##### TEXT TO READ #####
More than a century and quarter ago, the Hungarian born naturalized British citizen and explorer cum archaeologist of the Central Asian fame, Aurel Stein, first arrived in Kashmir in 1888.

At the time, hardly did he know that Kashmir would become his ‘adopted home’ for the rest of his life. However, it was only in the summer of 1895 that Stein first spotted Mohand Marg, an alpine meadow hidden in the mountains, north of Srinagar about 15 miles along the road to Leh.

Stein fell in love with the Marg instantly, making the place his true home. His own work and response to Nature epitomized in his beloved Mohand Marg. It is here that he completed the Rajatarangini and wrote all his Reports on explorations in Central Asia.

In fact, all the three expeditions (1900-1901; 1906-1908 and 1913-1916) Stein made to Central Asia, he always started from Mohand Marg and there he returned, every time after completing the expedition.

Notwithstanding the captivating charms Mohand Marg held for Aurel Stein during his lifetime, and the importance it gained as one of the most scenic spots in Kashmir, the place, paradoxically, fell into oblivion after his death in Kabul in 1943. Sadly enough, even the Stein Memorial Stone there stood defaced and vandalized.

However, the situation changed dramatically in 2017 when, at the suggestion of the present writer, Yasin Zargar of the Indus Discoveries, London, reinstalled a new tri-faced memorial stone with engraved epithet in English, Urdu and Sanskrit. Currently, the Indus Discoveries is also spearheading efforts to conduct international tourists on Stein’s trail in Kashmir and organize camps to Mohand Marg.

While the products of Aurel Stein’s literary and scholarly work, Rajatarangini and his three Reports on Expeditions to Central Asia, were completed at Mohand Marg before they were sent out into the wide world of learning and scholarship, there was something equally significant that went out from Mohand Marg, perhaps more popular, to spread across the globe at his behest.

These products were the wild flowers that grew in the meadow. Stein arranged the export of their seeds to send to his friends and public institutions in Europe and America. Fortunately, these seeds took favourably to the new alien soils.

At present, they flourish as rare exotic wild flowers of exceptional appeal and variety, in some of the most important public and private gardens of Europe and America. But the story of spreading the ‘Kashmir gold’ across the globe has remained untold and unknown so far. It is through these columns the present writer, after a painstaking research into rare sources he has had access to, now announces the circumstances of their export and provenance.

Fascinated by the pine-scented air which he termed as ‘the avalanche perfume’ and the beauty of these flowers on the mountain slopes of his meadow in shades of deep yellow and dark blue with sparing of whites, Stein felt that the sight surpassed that of any beautiful carpet one could see.

From the Marg, he often sent bunches of flowers to his friends nearby Srinagar or in Europe. Among the recipients of these friendly marks included his most cherished Kashmiri scholar friends, Nityanand Shastri, and Mukand Ram Shastri – who were his coworkers on the Rajatarangini. Some can still be found between the pages of his letters where they were left by Nityanand Shastri.
#####
DIRECTIONS ::
a. Decide whether each statement agrees with the text about Aurel Stein and Mohand Marg, and answer yes or no for each, quoting the deciding words of the text: (i) Stein first arrived in Kashmir in 1895. (ii) Stein completed the Rajatarangini at Mohand Marg. (iii) The memorial stone installed in 2017 carries an epithet in English, Urdu and Sanskrit.
b. Print the part of the text about Aurel Stein and Mohand Marg that opens with the words containing "Fascinated by the" and closes with "by Nityanand Shastri.".
The data that follows has no connection to the text about Aurel Stein and Mohand Marg.
##### GIVEN DATA #####
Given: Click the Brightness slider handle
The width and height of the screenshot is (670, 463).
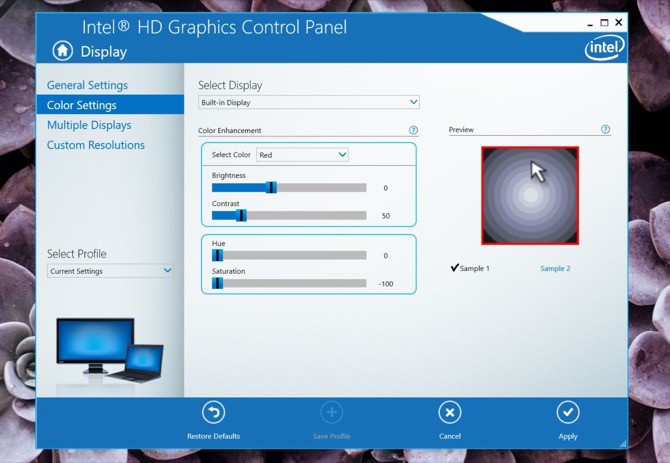Looking at the screenshot, I should (x=271, y=187).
#####
COMPLETED EXERCISE ::
a.
(i) No: "first arrived in Kashmir in 1888."
(ii) Yes: "It is here that he completed the Rajatarangini and wrote all his Reports on explorations in Central Asia."
(iii) Yes: "reinstalled a new tri-faced memorial stone with engraved epithet in English, Urdu and Sanskrit."

b.
Fascinated by the pine-scented air which he termed as ‘the avalanche perfume’ and the beauty of these flowers on the mountain slopes of his meadow in shades of deep yellow and dark blue with sparing of whites, Stein felt that the sight surpassed that of any beautiful carpet one could see.

From the Marg, he often sent bunches of flowers to his friends nearby Srinagar or in Europe. Among the recipients of these friendly marks included his most cherished Kashmiri scholar friends, Nityanand Shastri, and Mukand Ram Shastri – who were his coworkers on the Rajatarangini. Some can still be found between the pages of his letters where they were left by Nityanand Shastri.